Studies have shown that there is an interaction between intestinal microorganisms and the kidney, called the gut‐kidney axis, and the balance between intestinal symbiotic bacteria and pathogenic bacteria ensures the integrity of the intestinal barrier and normal renal function. Healthy kidneys communicate with the intestinal microbiota through cellular and molecular signals to ensure normal intestinal microbiota homeostasis. The imbalance of DN or gut microbiota will lead to the destruction of this balance, loss of the integrity of the intestinal barrier, activation of immune cells and secretion of cytokines, thus further worsening renal function and symbiotic relationships25.

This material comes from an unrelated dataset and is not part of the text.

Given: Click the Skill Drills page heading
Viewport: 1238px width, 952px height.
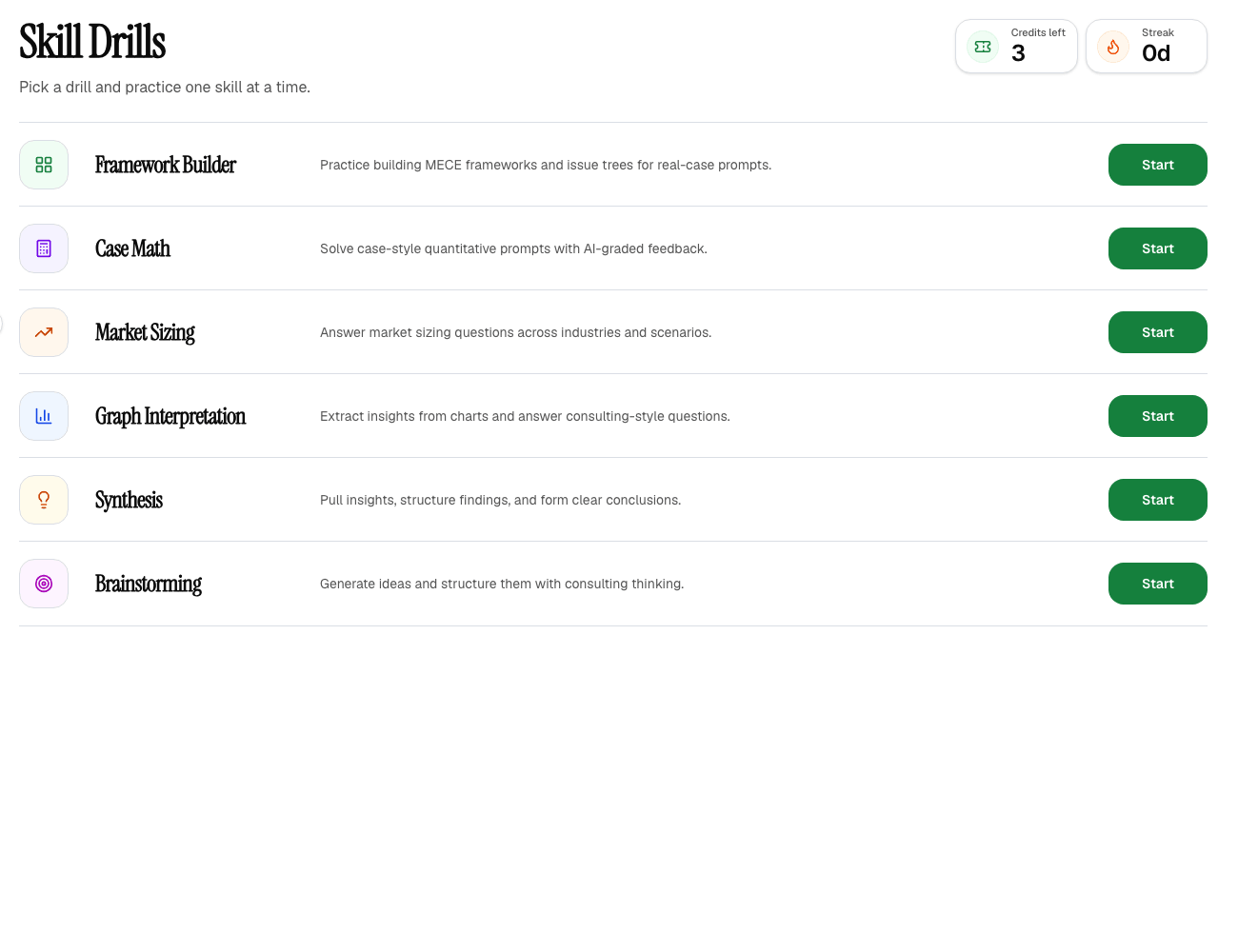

Because diabetic nephropathy is mostly clinically diagnosed, many patients with diabetes complicated with chronic kidney disease are easily misdiagnosed as diabetic nephropathy, resulting in phenotypic heterogeneity. For the accuracy of phenotype, diabetic nephropathy patients confirmed by renal biopsy were selected for the DN group, and eGFR ≥ 60 ml/min/1.73 m2 to rule out the effect of end-stage renal disease on gut microbiota26. In the DM group, we selected patients with diabetes course of more than 10 years without renal damage, and the difference between the two groups can better reflect the difference of gut microbiota in diabetes and diabetic nephropathy. A number of studies have found that pathological classification of diabetic nephropathy has an important guiding value for judging renal prognosis27,28. Therefore, we analyzed the correlation between gut microbiota and pathological indicators of diabetic nephropathy, and found that various gut microbiota play an important role in the pathological progression of diabetic nephropathy. It is suggested that regulating the changes of gut microbiota may delay the progression of renal pathology in diabetic nephropathy.

However, this study is a cross-sectional study of a single-centre and small-scale population, and its results and conclusions have some limitations, so it is necessary to verify them in a follow-up multicentre population cohort. In addition, most of the patients in this study took different types of hypoglycaemic or antihypertensive drugs, so the effect of drugs on microbiota variation also needs to be considered.

Our study explored the imbalance pattern and functional changes of gut microbiota in the two disease states, identified the dangerous strains that promote the progression of diabetic nephropathy in diabetic patients, and established a classification algorithm model to distinguish the two by gut microbiota, providing a certain basis for the diagnosis and prediction of diabetic nephropathy through gut microbiota. The follow-up research can try to restore microbial homeostasis by interfering with gut microbiota, and then protect the kidney by regulating the gut-kidney axis, bringing a new method for the treatment of diabetic nephropathy.